# Problem requirements
Check each line of the data below for the string "input". Then give the number of lines that have it, without anything else.

--- Entries shown ---

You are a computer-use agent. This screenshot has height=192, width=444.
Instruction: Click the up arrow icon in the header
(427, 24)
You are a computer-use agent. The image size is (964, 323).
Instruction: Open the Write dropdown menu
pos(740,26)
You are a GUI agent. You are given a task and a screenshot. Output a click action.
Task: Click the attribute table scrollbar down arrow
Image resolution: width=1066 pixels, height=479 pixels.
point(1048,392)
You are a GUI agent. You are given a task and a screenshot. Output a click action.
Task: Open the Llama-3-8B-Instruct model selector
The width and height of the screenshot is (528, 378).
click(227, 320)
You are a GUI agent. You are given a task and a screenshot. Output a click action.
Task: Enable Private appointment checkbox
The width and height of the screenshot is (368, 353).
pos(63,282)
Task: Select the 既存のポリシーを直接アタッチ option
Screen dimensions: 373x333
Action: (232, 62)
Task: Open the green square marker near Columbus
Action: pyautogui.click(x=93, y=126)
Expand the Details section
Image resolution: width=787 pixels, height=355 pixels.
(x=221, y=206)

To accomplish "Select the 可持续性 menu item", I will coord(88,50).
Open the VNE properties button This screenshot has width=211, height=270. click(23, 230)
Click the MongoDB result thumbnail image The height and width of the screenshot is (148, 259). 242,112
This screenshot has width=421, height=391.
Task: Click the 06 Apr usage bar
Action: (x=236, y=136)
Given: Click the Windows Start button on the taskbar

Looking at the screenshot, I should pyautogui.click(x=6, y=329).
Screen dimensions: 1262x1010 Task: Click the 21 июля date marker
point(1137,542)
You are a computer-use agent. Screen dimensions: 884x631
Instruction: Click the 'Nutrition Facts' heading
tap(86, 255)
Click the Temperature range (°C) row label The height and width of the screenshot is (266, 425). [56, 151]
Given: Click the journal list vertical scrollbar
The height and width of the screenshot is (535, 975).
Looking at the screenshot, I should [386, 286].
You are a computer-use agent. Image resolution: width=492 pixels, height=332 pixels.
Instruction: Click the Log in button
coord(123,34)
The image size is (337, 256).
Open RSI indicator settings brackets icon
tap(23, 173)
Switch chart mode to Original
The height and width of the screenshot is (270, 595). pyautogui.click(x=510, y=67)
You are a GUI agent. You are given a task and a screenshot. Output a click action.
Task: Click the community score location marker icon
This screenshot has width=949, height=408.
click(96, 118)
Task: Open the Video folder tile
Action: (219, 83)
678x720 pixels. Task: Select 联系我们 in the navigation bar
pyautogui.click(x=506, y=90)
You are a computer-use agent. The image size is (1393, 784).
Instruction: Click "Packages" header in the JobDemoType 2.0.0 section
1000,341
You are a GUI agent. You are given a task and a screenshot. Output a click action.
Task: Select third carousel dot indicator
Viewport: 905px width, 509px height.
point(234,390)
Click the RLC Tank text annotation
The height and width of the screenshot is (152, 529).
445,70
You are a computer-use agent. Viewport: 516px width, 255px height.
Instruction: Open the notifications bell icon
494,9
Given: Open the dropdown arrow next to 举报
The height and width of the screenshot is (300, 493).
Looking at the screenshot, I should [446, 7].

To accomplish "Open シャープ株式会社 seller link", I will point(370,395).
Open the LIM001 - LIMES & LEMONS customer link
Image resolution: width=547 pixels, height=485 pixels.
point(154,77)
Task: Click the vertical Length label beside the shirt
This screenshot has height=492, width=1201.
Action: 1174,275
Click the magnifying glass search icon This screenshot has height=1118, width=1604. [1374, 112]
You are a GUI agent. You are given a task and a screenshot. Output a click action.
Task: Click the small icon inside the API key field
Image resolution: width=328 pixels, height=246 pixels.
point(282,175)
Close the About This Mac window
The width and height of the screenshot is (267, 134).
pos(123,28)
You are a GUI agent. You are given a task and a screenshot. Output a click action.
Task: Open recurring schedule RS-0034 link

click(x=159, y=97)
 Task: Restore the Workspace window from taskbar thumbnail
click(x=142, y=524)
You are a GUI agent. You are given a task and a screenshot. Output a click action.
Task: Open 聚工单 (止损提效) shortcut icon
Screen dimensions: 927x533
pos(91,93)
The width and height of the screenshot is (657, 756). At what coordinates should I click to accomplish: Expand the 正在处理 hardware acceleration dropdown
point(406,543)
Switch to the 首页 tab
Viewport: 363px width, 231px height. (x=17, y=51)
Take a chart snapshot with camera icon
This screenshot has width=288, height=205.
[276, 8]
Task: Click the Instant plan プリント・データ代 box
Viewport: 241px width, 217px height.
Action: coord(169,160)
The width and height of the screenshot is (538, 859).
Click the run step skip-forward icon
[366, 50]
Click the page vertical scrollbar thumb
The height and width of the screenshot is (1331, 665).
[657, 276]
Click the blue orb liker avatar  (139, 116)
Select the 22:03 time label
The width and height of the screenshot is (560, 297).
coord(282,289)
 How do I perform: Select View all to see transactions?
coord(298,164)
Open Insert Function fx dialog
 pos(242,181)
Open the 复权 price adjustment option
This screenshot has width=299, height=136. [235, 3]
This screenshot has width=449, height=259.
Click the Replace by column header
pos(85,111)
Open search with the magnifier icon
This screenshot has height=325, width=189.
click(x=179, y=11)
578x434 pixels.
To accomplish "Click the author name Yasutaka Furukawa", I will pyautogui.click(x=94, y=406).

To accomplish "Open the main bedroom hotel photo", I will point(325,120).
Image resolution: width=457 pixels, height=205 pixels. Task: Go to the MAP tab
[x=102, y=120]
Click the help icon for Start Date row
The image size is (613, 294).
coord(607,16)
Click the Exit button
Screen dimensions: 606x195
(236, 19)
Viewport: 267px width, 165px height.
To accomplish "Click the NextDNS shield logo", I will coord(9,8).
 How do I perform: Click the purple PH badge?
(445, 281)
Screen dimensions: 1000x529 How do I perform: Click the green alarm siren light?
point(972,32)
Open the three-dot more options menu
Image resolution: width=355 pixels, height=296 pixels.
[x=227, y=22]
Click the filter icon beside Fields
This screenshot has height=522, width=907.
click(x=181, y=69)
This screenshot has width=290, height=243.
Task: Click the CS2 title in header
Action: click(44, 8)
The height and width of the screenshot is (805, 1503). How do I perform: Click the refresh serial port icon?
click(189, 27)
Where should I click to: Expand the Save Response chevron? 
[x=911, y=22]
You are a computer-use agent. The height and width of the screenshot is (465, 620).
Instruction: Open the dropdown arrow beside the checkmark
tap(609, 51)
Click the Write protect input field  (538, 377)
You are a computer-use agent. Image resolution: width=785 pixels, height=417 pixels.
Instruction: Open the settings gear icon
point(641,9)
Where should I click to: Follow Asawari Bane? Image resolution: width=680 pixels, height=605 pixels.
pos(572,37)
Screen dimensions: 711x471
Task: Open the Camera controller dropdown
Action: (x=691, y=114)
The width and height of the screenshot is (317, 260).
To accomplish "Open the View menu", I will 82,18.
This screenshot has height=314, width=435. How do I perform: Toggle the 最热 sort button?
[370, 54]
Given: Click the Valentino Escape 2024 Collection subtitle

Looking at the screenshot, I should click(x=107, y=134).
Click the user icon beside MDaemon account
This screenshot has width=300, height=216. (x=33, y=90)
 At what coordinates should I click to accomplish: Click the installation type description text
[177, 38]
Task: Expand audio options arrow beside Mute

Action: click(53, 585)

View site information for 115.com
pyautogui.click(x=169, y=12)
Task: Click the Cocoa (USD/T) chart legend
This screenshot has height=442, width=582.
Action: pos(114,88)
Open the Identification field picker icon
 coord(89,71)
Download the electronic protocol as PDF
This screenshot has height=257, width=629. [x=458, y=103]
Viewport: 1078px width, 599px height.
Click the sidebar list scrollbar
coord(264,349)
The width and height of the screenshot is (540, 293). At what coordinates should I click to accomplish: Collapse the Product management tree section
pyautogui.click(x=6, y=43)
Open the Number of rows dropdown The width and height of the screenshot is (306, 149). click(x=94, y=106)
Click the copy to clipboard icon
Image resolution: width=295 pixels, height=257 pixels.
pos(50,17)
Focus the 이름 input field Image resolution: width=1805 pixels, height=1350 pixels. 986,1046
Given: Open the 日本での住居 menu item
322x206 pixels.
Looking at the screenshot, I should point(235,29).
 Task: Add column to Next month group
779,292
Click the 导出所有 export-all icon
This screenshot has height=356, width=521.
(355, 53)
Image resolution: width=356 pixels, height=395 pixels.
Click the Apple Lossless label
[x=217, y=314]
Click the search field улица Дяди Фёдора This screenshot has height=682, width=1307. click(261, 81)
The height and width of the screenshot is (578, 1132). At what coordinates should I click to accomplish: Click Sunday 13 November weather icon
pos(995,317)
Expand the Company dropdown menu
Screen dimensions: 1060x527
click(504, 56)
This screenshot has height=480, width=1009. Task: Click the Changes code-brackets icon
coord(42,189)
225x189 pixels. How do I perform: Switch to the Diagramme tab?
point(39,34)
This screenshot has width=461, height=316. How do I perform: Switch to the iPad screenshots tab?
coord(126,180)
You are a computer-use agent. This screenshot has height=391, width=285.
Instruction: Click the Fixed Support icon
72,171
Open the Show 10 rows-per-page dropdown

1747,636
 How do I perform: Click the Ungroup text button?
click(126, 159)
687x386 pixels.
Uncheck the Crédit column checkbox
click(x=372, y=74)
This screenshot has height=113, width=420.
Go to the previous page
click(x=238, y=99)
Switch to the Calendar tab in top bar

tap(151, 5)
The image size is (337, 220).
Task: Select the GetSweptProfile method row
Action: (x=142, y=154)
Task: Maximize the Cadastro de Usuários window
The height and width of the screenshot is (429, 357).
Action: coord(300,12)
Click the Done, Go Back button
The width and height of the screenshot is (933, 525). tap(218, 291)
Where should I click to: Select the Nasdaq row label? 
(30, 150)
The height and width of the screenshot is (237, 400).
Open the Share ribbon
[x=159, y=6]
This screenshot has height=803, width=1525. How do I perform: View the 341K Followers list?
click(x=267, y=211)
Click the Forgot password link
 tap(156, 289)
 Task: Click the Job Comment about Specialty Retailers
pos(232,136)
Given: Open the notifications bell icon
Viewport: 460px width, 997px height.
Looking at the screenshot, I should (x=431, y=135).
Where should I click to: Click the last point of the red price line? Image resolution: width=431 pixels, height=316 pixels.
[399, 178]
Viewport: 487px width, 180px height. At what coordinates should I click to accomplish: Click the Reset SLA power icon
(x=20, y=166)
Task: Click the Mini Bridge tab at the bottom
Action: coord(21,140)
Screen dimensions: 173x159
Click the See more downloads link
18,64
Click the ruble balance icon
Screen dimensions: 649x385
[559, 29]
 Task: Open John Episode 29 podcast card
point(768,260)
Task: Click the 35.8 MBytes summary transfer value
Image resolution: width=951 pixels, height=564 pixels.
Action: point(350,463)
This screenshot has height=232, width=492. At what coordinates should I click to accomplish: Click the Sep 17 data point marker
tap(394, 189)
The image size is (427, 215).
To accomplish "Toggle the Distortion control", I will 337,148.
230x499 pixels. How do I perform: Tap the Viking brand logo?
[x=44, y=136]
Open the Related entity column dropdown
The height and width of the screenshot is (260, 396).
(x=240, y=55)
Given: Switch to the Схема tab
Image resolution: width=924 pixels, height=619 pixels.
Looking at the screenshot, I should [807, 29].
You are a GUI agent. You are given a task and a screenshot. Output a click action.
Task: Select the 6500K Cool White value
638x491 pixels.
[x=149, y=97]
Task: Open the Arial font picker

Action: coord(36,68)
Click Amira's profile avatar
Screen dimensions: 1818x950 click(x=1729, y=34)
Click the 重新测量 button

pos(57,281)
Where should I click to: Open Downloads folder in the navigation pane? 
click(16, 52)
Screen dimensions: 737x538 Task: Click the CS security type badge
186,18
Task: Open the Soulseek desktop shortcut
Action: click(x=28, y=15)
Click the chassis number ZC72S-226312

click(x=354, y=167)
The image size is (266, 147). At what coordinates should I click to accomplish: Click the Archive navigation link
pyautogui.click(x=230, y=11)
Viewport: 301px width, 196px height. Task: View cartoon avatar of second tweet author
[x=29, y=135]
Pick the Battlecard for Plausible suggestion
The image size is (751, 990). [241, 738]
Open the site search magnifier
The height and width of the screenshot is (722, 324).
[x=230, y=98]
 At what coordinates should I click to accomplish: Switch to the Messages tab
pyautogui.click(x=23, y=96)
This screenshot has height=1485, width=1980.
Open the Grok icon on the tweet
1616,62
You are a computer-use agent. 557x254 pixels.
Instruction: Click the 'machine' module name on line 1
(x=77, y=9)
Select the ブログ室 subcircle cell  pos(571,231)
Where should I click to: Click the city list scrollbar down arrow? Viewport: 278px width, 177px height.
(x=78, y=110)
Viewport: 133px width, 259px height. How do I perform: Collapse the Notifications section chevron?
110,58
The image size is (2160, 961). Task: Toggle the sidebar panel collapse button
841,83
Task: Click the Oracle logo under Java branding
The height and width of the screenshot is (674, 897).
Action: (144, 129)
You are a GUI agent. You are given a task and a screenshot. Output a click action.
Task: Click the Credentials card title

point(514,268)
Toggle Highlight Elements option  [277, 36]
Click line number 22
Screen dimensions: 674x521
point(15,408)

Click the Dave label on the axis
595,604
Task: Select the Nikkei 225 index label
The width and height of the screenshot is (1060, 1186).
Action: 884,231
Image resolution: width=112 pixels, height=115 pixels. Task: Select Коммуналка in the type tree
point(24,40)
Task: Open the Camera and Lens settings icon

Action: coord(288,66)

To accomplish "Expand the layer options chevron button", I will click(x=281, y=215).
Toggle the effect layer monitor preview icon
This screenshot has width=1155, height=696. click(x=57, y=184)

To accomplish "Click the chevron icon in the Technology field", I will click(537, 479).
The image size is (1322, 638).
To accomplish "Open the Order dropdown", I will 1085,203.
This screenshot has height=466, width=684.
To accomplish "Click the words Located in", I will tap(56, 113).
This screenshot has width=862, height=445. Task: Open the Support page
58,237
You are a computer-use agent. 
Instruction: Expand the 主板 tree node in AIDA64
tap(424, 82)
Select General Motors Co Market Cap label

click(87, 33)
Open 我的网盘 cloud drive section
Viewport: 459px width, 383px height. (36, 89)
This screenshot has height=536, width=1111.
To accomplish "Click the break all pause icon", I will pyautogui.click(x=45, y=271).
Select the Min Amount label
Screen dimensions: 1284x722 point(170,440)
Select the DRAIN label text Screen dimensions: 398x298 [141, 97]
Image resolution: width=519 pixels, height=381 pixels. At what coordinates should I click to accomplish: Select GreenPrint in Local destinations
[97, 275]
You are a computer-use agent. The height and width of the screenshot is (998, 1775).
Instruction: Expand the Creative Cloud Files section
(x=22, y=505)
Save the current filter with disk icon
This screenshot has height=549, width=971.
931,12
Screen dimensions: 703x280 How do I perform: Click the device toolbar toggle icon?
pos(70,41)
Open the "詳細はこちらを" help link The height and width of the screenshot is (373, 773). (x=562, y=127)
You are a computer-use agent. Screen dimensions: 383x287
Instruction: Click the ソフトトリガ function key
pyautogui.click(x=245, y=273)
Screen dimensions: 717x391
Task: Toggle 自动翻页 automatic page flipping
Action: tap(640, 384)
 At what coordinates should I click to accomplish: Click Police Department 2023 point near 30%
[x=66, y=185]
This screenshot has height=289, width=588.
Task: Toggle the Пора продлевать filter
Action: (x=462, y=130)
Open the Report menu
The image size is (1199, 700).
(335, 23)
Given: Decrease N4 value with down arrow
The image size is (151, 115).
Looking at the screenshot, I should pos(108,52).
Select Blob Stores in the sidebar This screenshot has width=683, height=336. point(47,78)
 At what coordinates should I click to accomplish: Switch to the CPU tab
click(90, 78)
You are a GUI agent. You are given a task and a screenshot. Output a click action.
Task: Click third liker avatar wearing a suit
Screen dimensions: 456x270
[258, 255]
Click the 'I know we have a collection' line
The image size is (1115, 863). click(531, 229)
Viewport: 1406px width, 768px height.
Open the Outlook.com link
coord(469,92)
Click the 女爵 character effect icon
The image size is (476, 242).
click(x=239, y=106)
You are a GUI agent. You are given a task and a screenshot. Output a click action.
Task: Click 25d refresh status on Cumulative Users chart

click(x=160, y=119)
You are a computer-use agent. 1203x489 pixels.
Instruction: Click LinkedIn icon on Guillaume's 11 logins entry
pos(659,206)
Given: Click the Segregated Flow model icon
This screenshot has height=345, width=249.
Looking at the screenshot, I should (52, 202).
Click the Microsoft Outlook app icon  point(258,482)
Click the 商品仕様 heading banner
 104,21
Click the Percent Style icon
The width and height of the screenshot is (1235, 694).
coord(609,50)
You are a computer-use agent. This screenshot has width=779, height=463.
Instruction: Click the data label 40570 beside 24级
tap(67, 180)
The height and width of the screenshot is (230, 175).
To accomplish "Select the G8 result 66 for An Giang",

---

# Task solution
2